Wilco – The whole love

Being there (1996), Summerteeth (1999), Yankee hotel foxtrot (2002): con questa tripletta, i Wilco si sono accreditati come una delle band di punta della moderna scena alt-roots americana ed il loro leader, Jeff Tweedy (ex dei seminali UncleTupelo), come una delle voci più intriganti della sua generazione. Merito di un approccio postmoderno, incentrato sulla rilettura, la contaminazione, la mescolanza, la destrutturazione. Folk, country, pop, rock e blues sono le frecce nella faretra del sestetto di Chicago, Illinois, il quale però si è sempre divertito a ridisegnare continuamente la geografia della tradizione USA, slabbrandone i confini, rendendoli meno prevedibili ed armoniosi, meno accomodanti. Questo almeno fino alle prove più recenti, quelle della maturità (A ghost is born, Sky blue sky e Wilco), contraddistinte da un approccio meno eversivo e più studiato, a tratti persino un pizzico autoindulgente.

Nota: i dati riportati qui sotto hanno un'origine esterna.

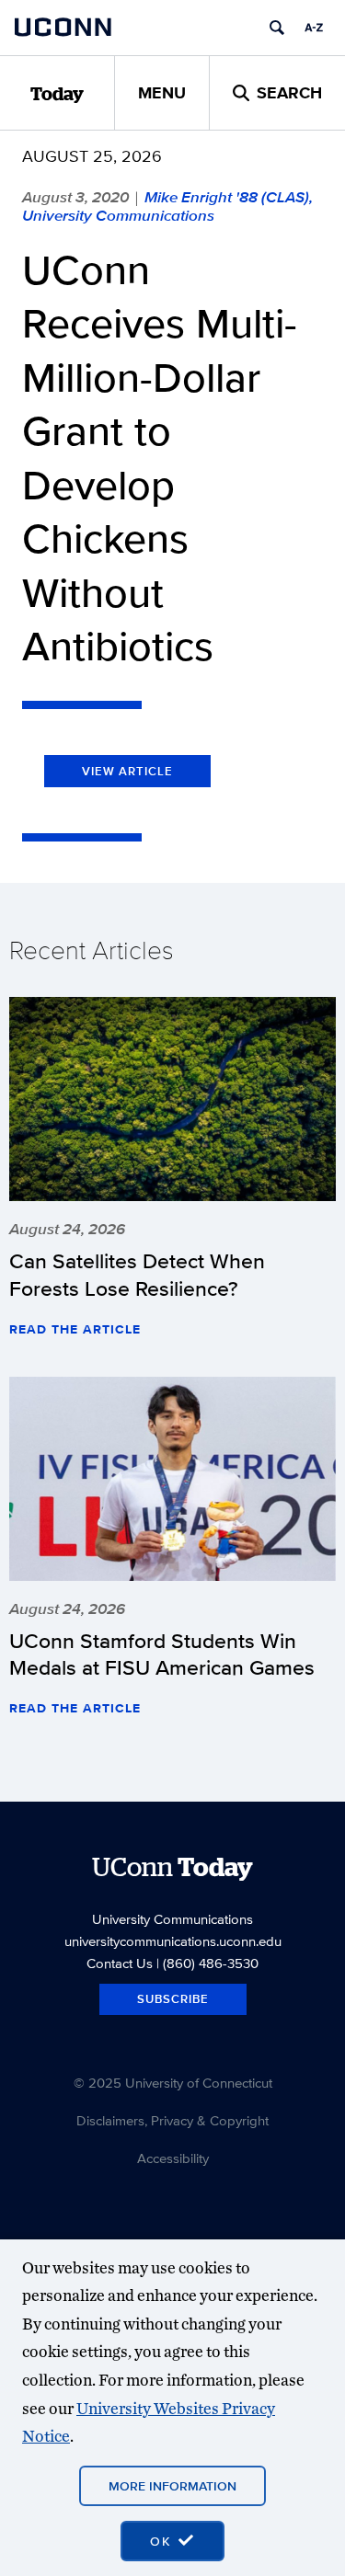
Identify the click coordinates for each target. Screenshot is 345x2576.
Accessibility (173, 2158)
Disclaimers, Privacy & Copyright (172, 2120)
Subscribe (173, 1999)
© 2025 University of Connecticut (173, 2082)
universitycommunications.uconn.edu (173, 1941)
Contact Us (119, 1963)
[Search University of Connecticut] (277, 27)
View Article (127, 771)
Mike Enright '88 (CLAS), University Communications (167, 206)
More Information (172, 2486)
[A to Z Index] (313, 27)
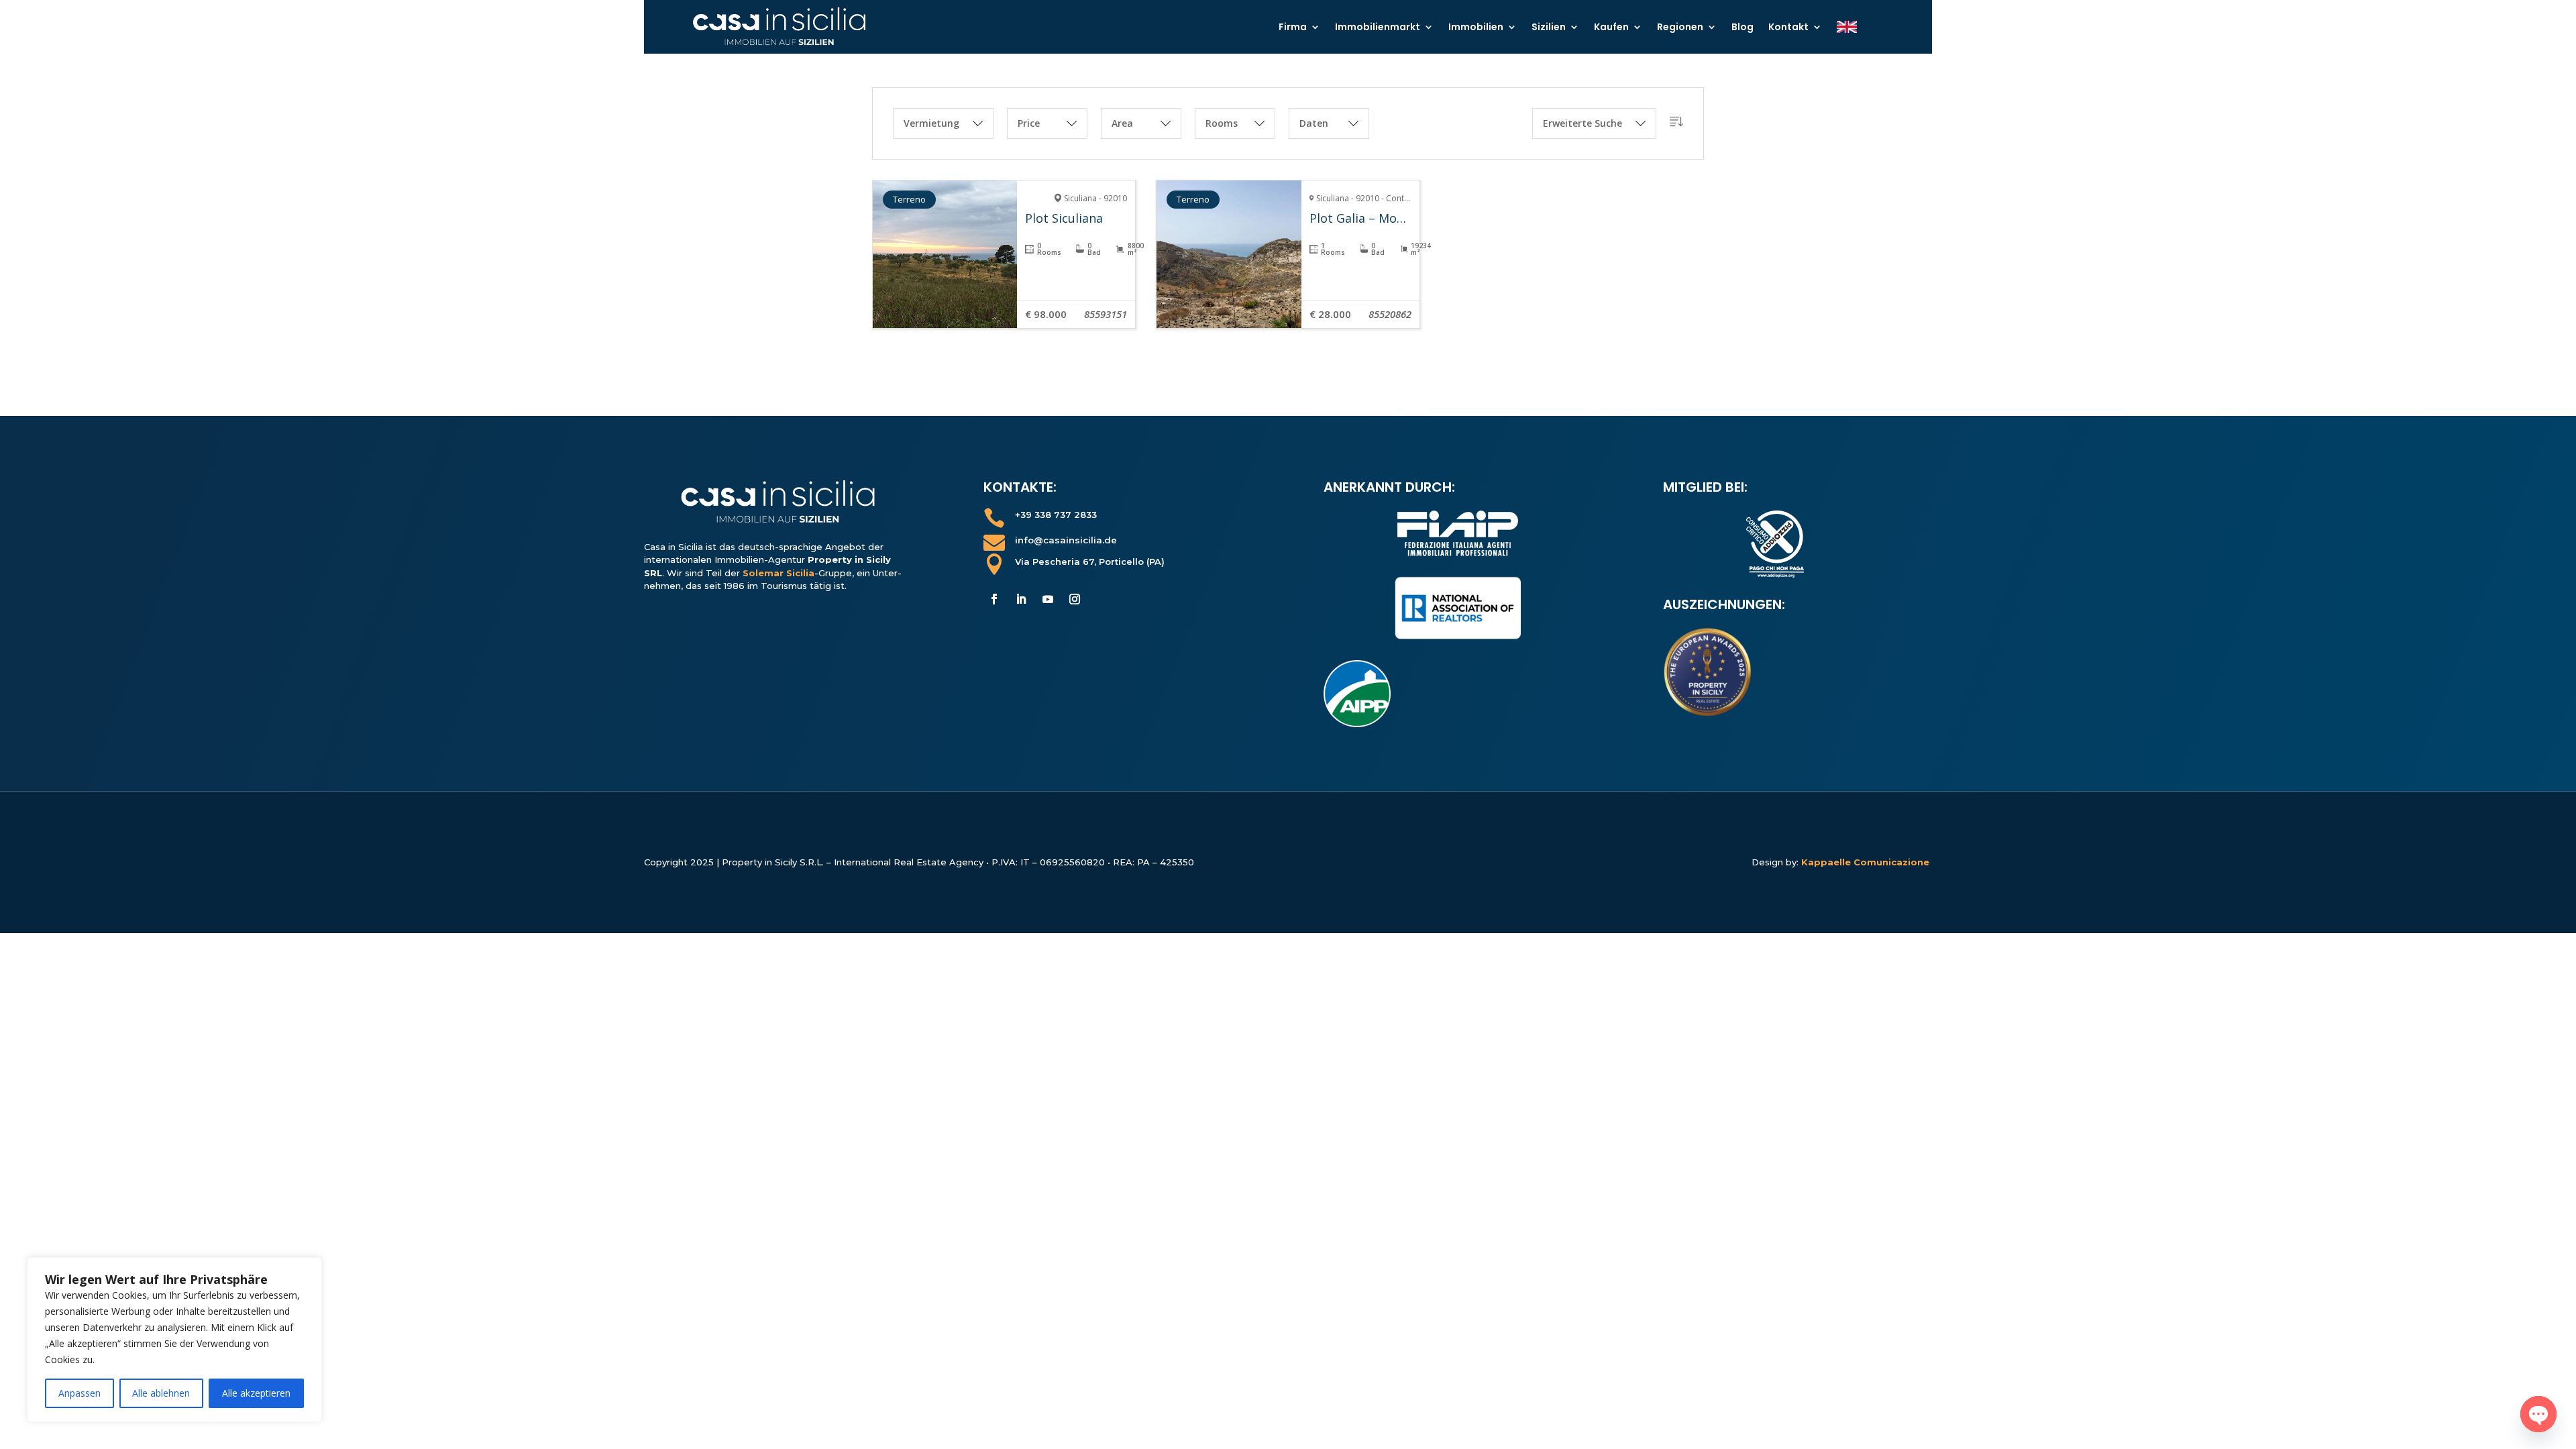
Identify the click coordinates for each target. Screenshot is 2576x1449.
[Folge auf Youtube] (1048, 599)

Da questo punto di vista, neppure The whole love fa sfracelli. In un certo senso, il disco si configura come una summa della produzione di Tweedy e soci. Dentro ci si ritrova un po’ di tutto: elettronica mista a kraut, psichedelia e hard-rock (Art of almost), glam bowiani virati Stones (Dawned on me), uptempo sbarazzini (Standing O), oscuri folk cullati da pedal steel e incorniciati dagli archi (Black moon), confessioni à la Elliot Smith (Sunloathe), swing marchiati Beatles (Capitol City), country sussurrati (Rising red lung), marcette elettriche d’impronta indie (Born alone) e valzerini delicati (Open mind). Assai indicativa, tuttavia, è la chiusura: One Sunday morning (Song for Jane Smiley’s boyfriend) è una nenia country-pop condotta dalla chitarra acustica con lievi innesti di piano la quale, tuttavia, soffre di una certa staticità, peggiorata dalla durata eccessiva (dodici minuti). Perché indicativa? Perché riassume appieno lo stato di salute dei Wilco. Tweedy sa ancora come si scrive una bella canzone (uno come lui semplicemente non è in grado di tirarne fuori di brutte), eppure non riesce ad incidere veramente. Tutto The whole love è una sorta di “coitus interruptus”: formalmente perfetto, ricco di buone intenzioni, ma mai davvero capace di penetrare la carne e arrivare a toccare le corde più profonde dell’ascoltatore.

Siamo dinanzi, insomma, ad un grazioso esercizio di stile. Perfettamente cesellato, confezionato in modo impeccabile, ma pur sempre sterile. La magia sembra essersi esaurita: gli americani, del passato conservano solo la bella calligrafia. Il resto è un ricordo che comincia a coprirsi di polvere.